The Military Justice Commission, an independent reform group co-sponsored by the National Institute of Military Justice, noted the pet abandonment problem and the need for military intervention in its 2009 report.

“Because this abuse and abandonment often takes place overseas and is beyond the reach of local civilian authorities, servicemembers can go unpunished for the conduct,” the report said.

The U.S. military community has become notorious for pet abandonment in places such as Germany and Hawaii, home to large military populations.

In Kaiserslautern, Germany, local shelters refuse to let Americans adopt pets for fear the animals will be ditched when their owners leave the country.

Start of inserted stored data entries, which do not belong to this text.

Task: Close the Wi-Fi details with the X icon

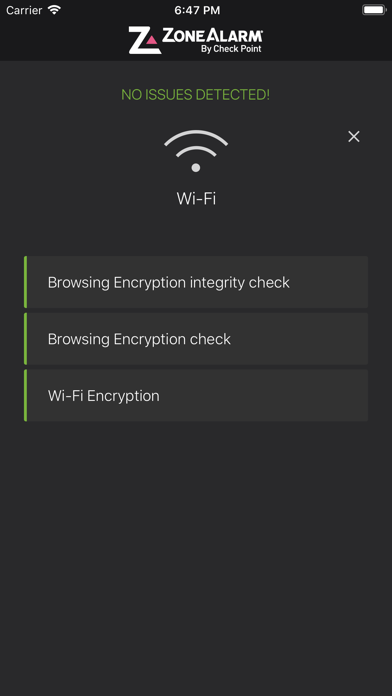Action: 353,137

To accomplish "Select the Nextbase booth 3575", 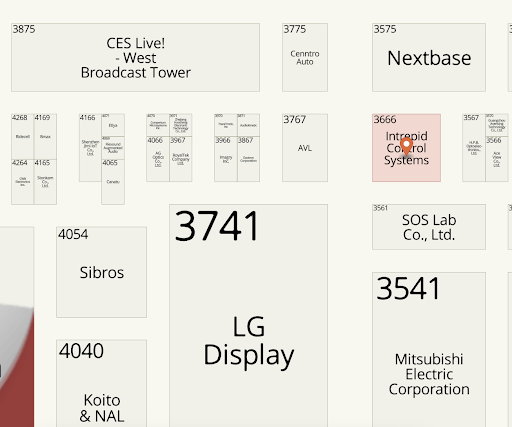I will point(429,57).
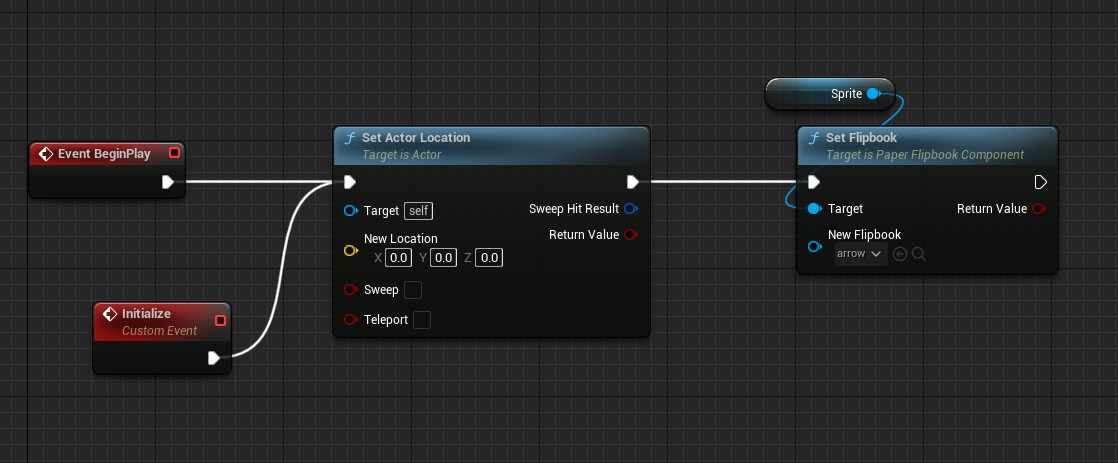Enable the Sweep checkbox
This screenshot has width=1118, height=463.
(413, 290)
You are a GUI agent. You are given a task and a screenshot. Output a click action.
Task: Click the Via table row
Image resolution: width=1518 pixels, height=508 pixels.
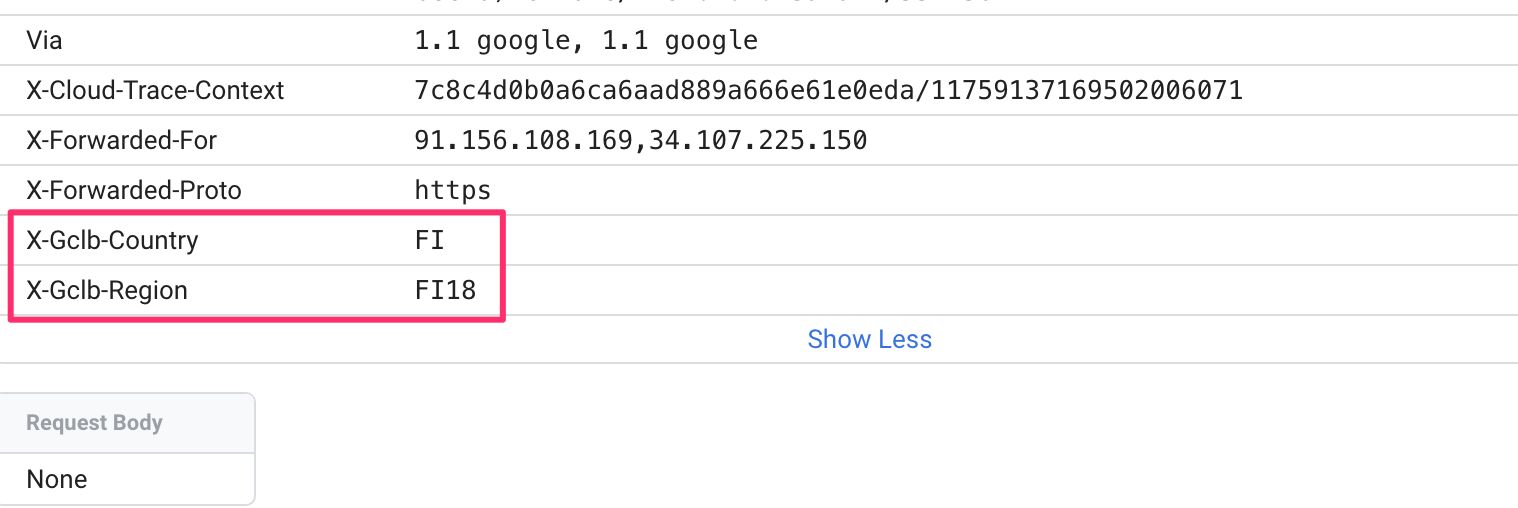pyautogui.click(x=759, y=41)
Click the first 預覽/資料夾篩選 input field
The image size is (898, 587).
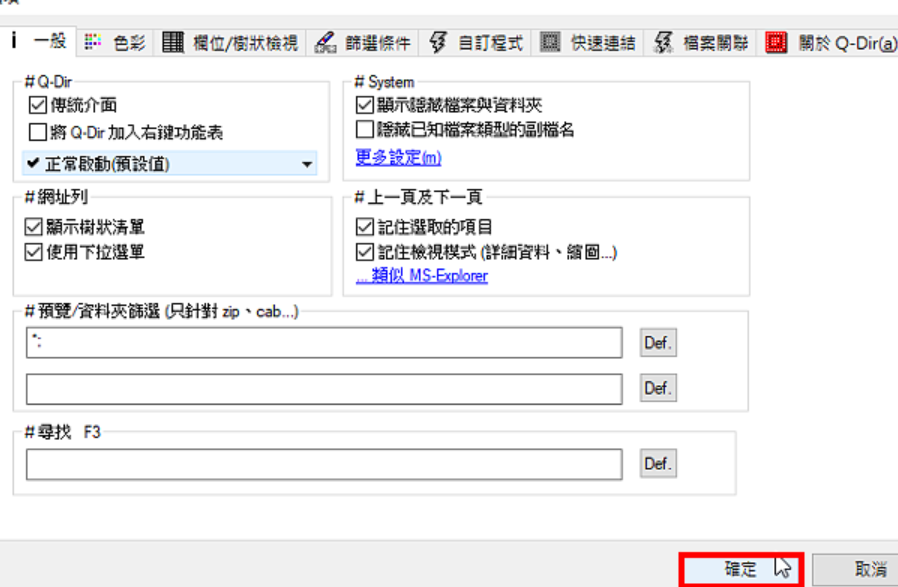tap(324, 342)
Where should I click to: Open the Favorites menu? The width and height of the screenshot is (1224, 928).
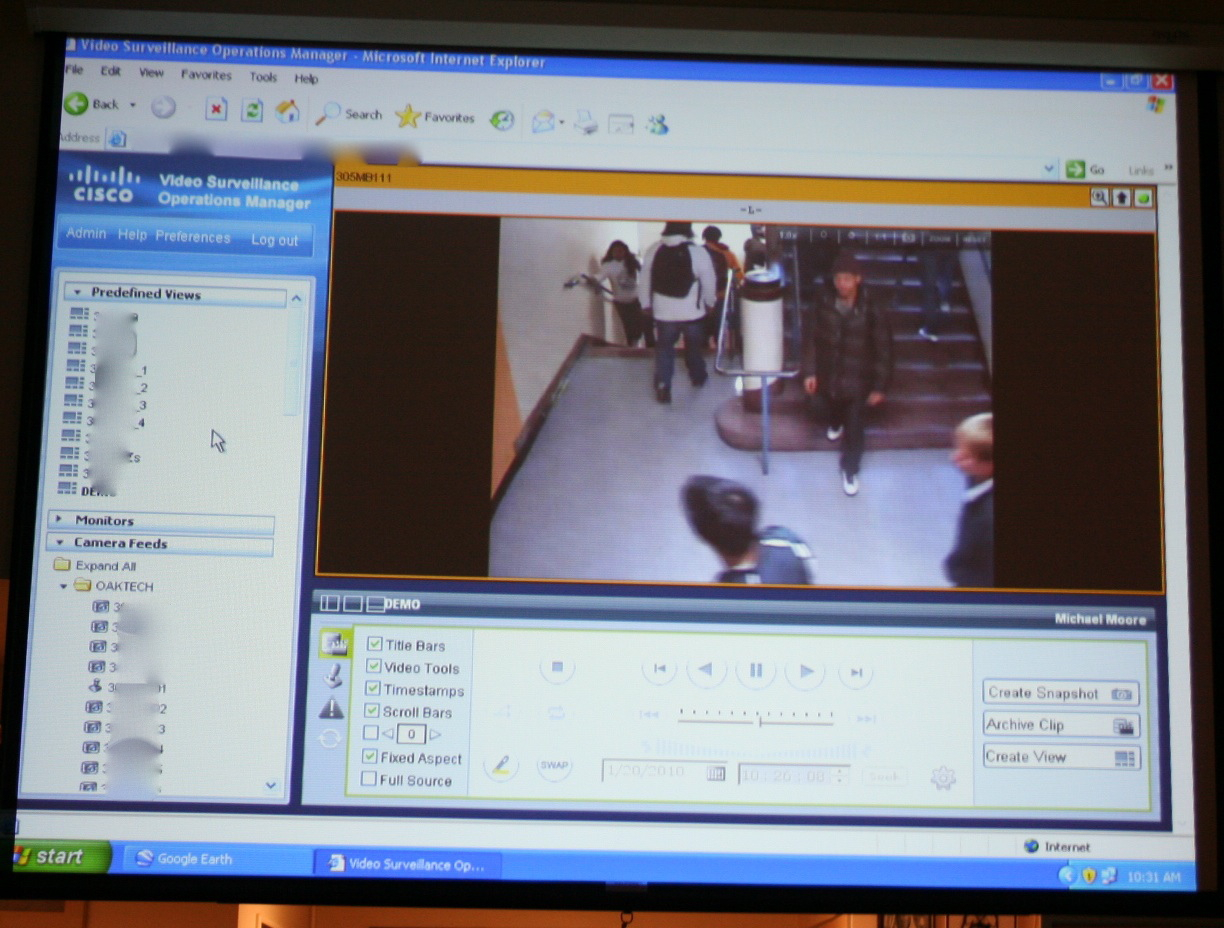(206, 76)
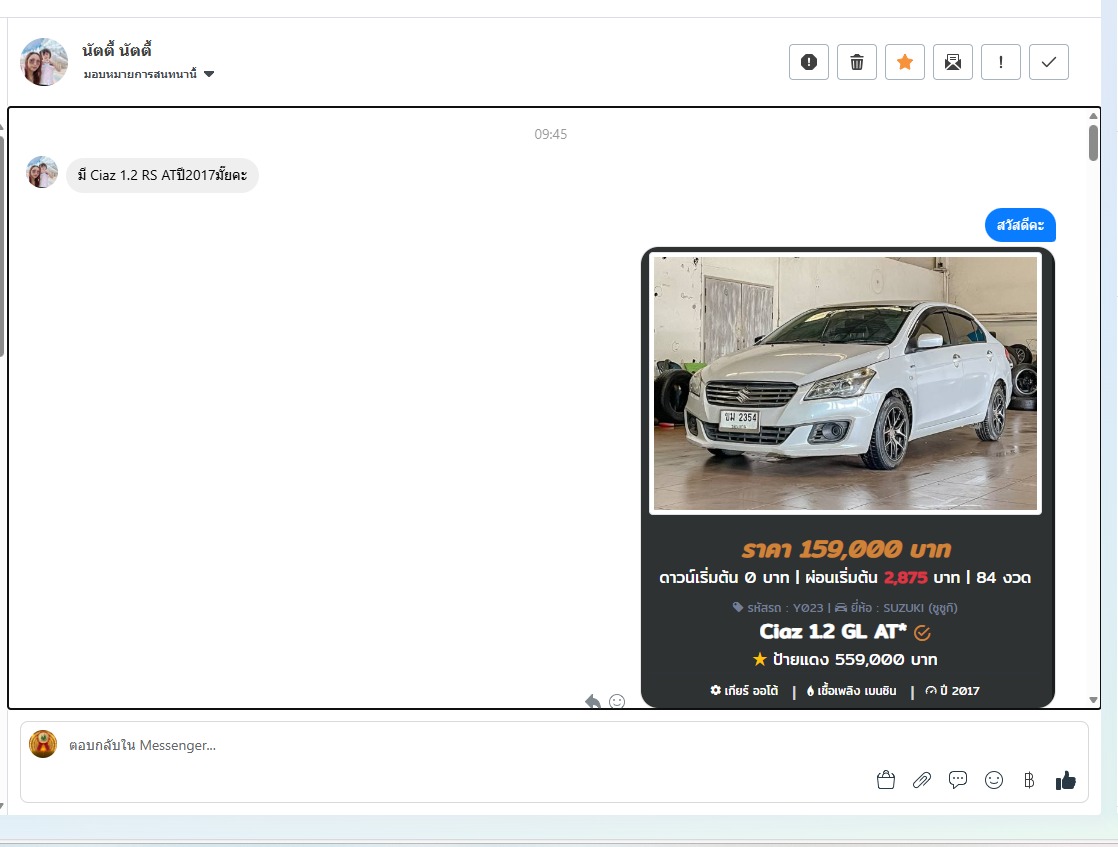Open the shopping bag products icon
The height and width of the screenshot is (847, 1118).
click(886, 780)
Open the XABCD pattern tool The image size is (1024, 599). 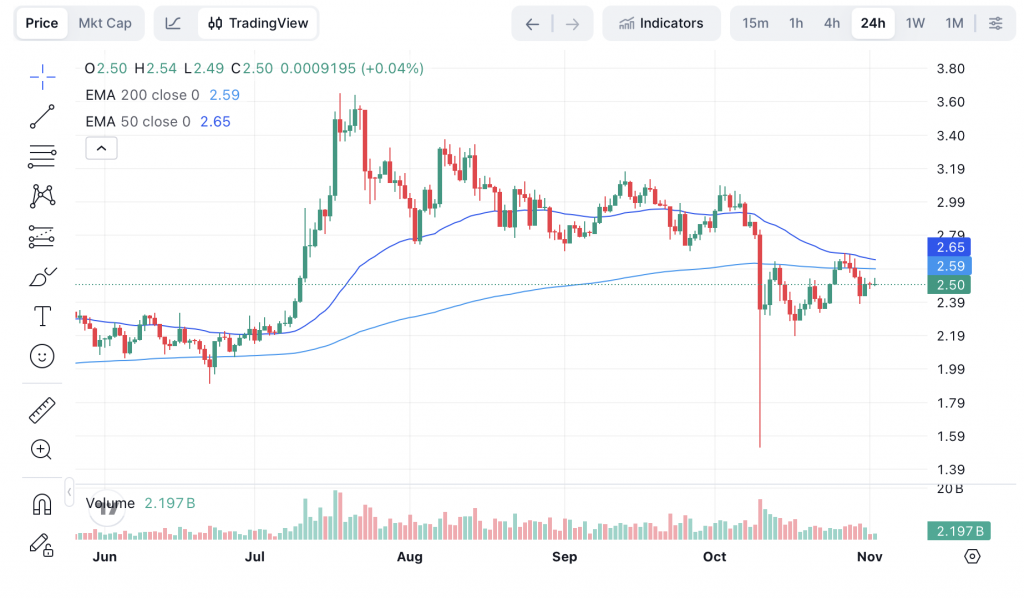pos(41,196)
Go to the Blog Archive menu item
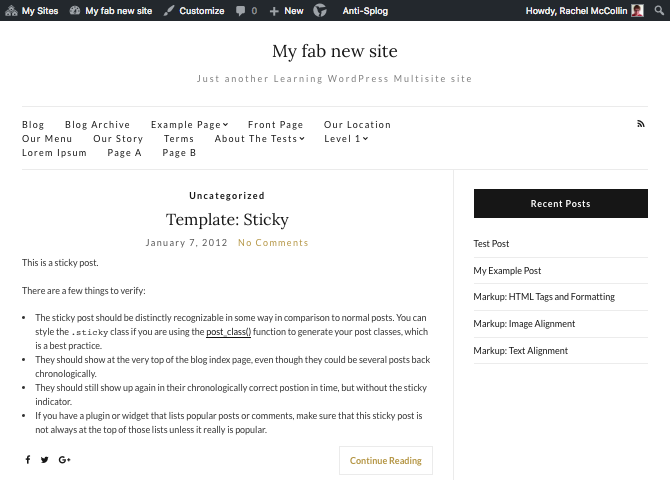 click(97, 125)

Last year, the Hawaii Legislature even asked the military to step in.

“Members of the military and Coast Guard often relinquish their pet to a local shelter, or worse, abandon the animal because they have no one available to care for it,” according to the March 2011 resolution.

It asked the military to “make resources available to improve opportunities for continual care for domestic animals” and work with animal shelters and rescue organizations to resolve the issue.

U.S. Pacific Command responded by forming a working group, but it determined that the programs and policies already in place were both “comprehensive and effective,” according to a PACOM statement emailed to Stars and Stripes.

But the abandonment problem persists, said Lt. Theresa Donnelly, who last year launched Hawaii Military Pets, a private organization that promotes responsible pet ownership.

Even the possibility of prosecution for abandonment “will get people talking about the issue,” the Hawaii-based sailor said.

But the root of the problem is more societal, she said.

“There’s still an attitude that a pet is disposable,” Donnelly said.

Military pet advocates support the Pentagon push for more authority to punish troops who abandon their animals, but many contend the effort shouldn’t stop there. They say streamlining the military’s various pet policies — which vary from service to service, country to country and base to base — and creating a website to access that information is also necessary.

“But let’s not be angry at those who give up their animals,” Donnelly said. “Let’s educate them on ways they can keep their pets and create a community where a pet is considered a lifetime commitment.”